Problem Set Submissions

Submission format

Problem set solutions should be written in Quarto Markdown (.qmd) source files, interspersing explanatory text with Python (and in some cases bash) code chunks. Please do not use Jupyter notebook (.ipynb) files as your underlying source file for your solutions.

Why?

  • For one or two of the initial problem sets you’ll need to include both bash and Python code. This isn’t possible in a single notebook.
  • The underlying format of .ipynb files is JSON. While this is a plain text format, the key-value pair structure is much less well-suited for use with Git version control (which relies on diff) than Markdown-based formats.
  • One can run chunks in a Jupyter notebook in arbitrary order. What is printed to PDF depends on the order in which the chunks are run and the results can differ from what one would expect based on reading the notebook sequentially and running the chunks sequentially. For example, consider the following experiment and you’ll see what I mean: (1) Have one code chunk with a = 3 and run it; (2) Add a second chunk with print(a) and run it; and (3) Change the first chunk to a=4 and DO NOT rerun the second chunk. Save the notebook to PDF. You’ll see that your “report” makes no sense. Here’s the result of me doing that experiment.

If you really want to do your initial explorations of the problems in a Jupyter notebook, with content then copied to qmd, that is fine.

For problem sets later in the semester, we may allow the work to be done in a Jupyter notebook (committed to the repository as the source file) and then submitted as a PDF, but the initial problem sets must be provided as qmd source files.

Problem set solution workflows

Here we outline a few suggested workflows for developing your problem set solutions:

  1. Open the qmd file in any editor you like (e.g., Emacs, Sublime, ….). From the command line (we think this will work from a Windows command line such as cmd.exe or PowerShell as well), run quarto preview FILE to show your rendered document live as you edit and save changes. You can put the preview window side by side with your editor, and the preview document should automatically render as you save your qmd file.
  2. Use VS Code with the following extensions: Python, Quarto, and Jupyter Notebooks. This allows you to execute and preview chunks (and whole document) inside VS Code. This is currently deeb’s favorite path due to how well it integrated with the Python debugger.
  3. Use RStudio (yes, RStudio), which can manage Python code and will display chunk output in the same way it does with R chunks. This path seems to work quite well and is recommended if you are already familiar with RStudio.

Later in the semester, you may be allowed to work directly in Jupyter notebooks and use quarto to render from them directly.

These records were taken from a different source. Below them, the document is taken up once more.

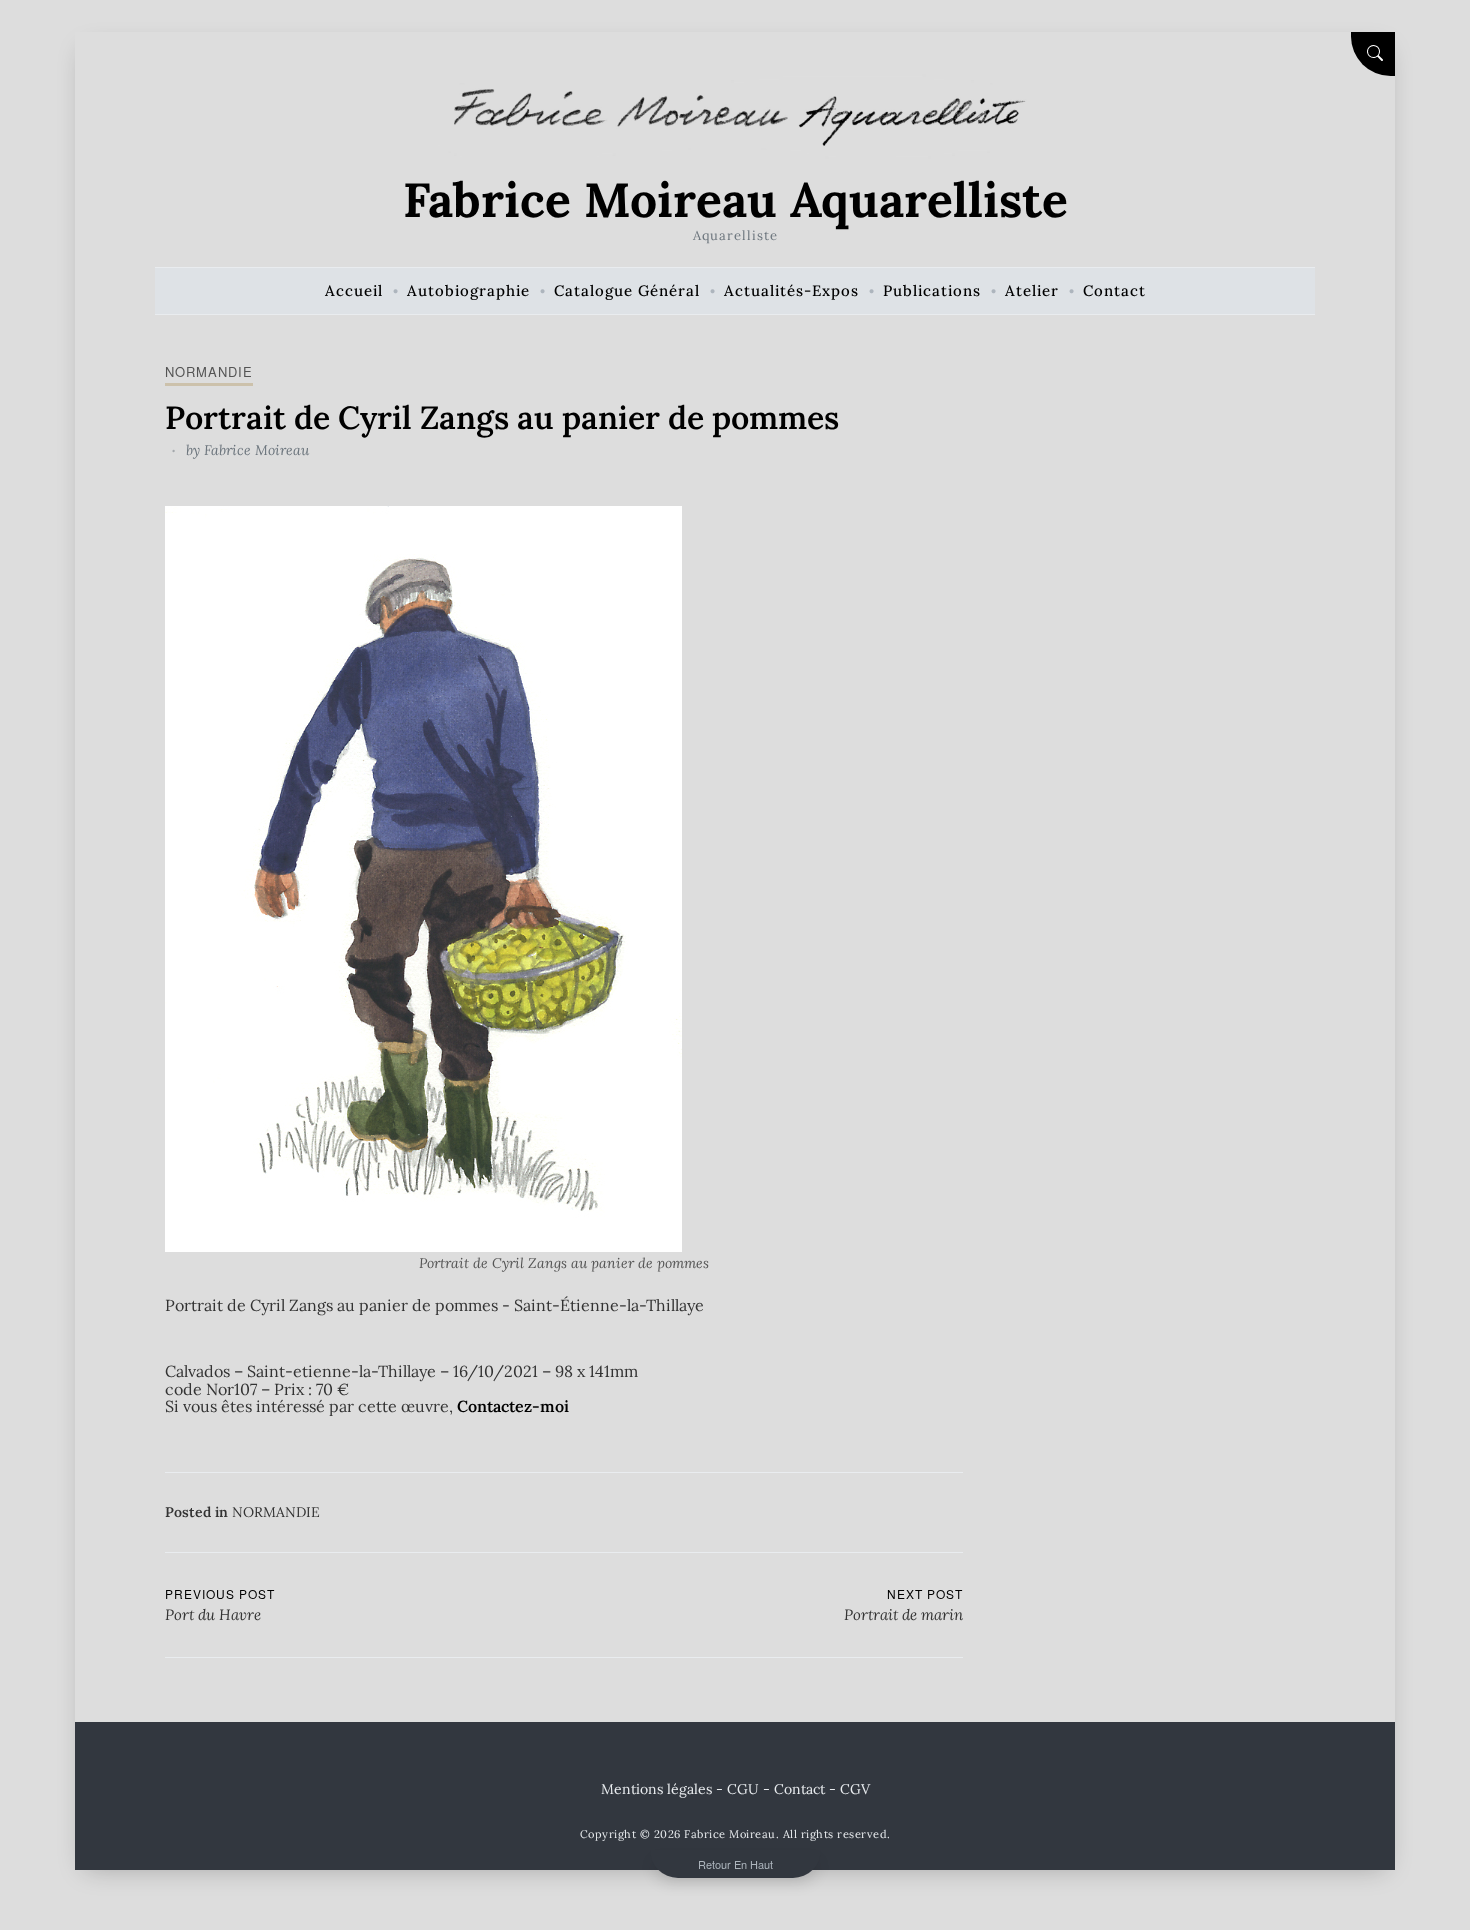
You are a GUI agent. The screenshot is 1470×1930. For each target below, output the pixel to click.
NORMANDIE (209, 371)
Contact (799, 1789)
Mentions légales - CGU (680, 1789)
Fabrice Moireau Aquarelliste (735, 199)
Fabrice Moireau (256, 450)
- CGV (849, 1789)
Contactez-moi (513, 1406)
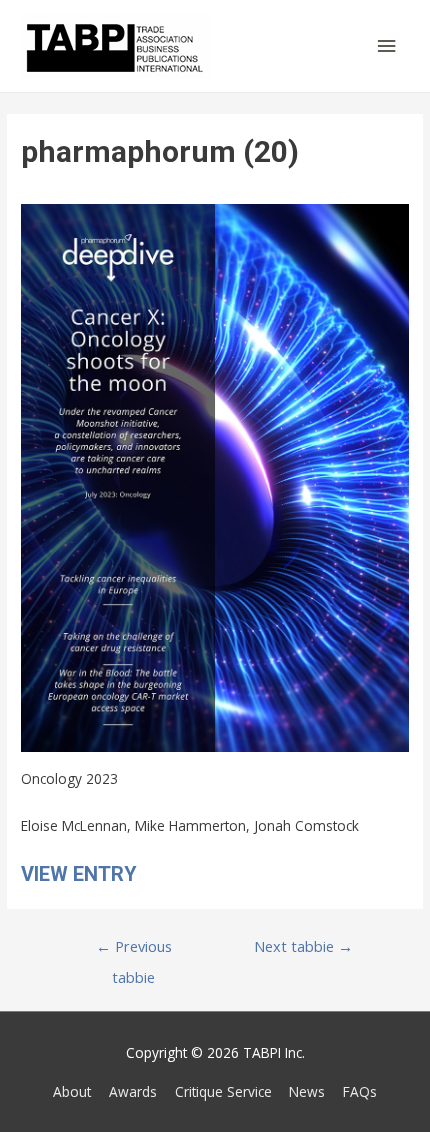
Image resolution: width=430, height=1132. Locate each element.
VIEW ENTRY (79, 874)
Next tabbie (303, 946)
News (307, 1091)
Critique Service (223, 1091)
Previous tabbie (134, 950)
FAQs (360, 1091)
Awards (133, 1091)
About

This has a few quirks and limitations, but may be allowed for some problem sets.

Please commit your work regularly to your repository as you develop your solutions.

GitHub repository

Setting up your repository

We are creating repositories for everyone at github.berkeley.edu. Additionally, homeworks still need to be submitted as PDFs on Gradescope.

Steps:

  1. Log into github.berkeley.edu using your Berkeley credentials. Because of how the system works, you will need to log in before your account is created. Nothing else needs to be done, just log in and log out.

  2. After accounts are created (may take a couple days after first login), when you log in again, you should see one private repository listed on the left side (e.g., stat243-fall-2022/ahv36). This is your class repository. Do not change the repository settings! They are set up for this class.

  3. Clone the repo to your home directory (I would clone it into a directory just for repositories (e.g., I use ~/repos). In the top-level of your working directory, you should create a file named (exactly) .gitignore.

The .gitignore file causes Git to ignore transient or computer-specific files that Quarto generates. (more info at https://github.com/github/gitignore) In it, put (again, don’t put dashed lines):

# cache directories
/__pycache__

# pickle files
*.pkl
*.pickle

Repository Organization

The problem sets in your repository should be organized into folders with specific filenames.
When we pull from your repository, our code will be assuming the following structure:

your_repo/
├── ps1/
   ├── ps1.pdf
   ├── ps1.qmd 
   ├── <possibly auxiliary code or other files>
├── ps2/
   ├── ...
├── ...
├── ps8/
├── .gitignore
└── info.json

The file names are case-sensitive, so please keep everything lowercase.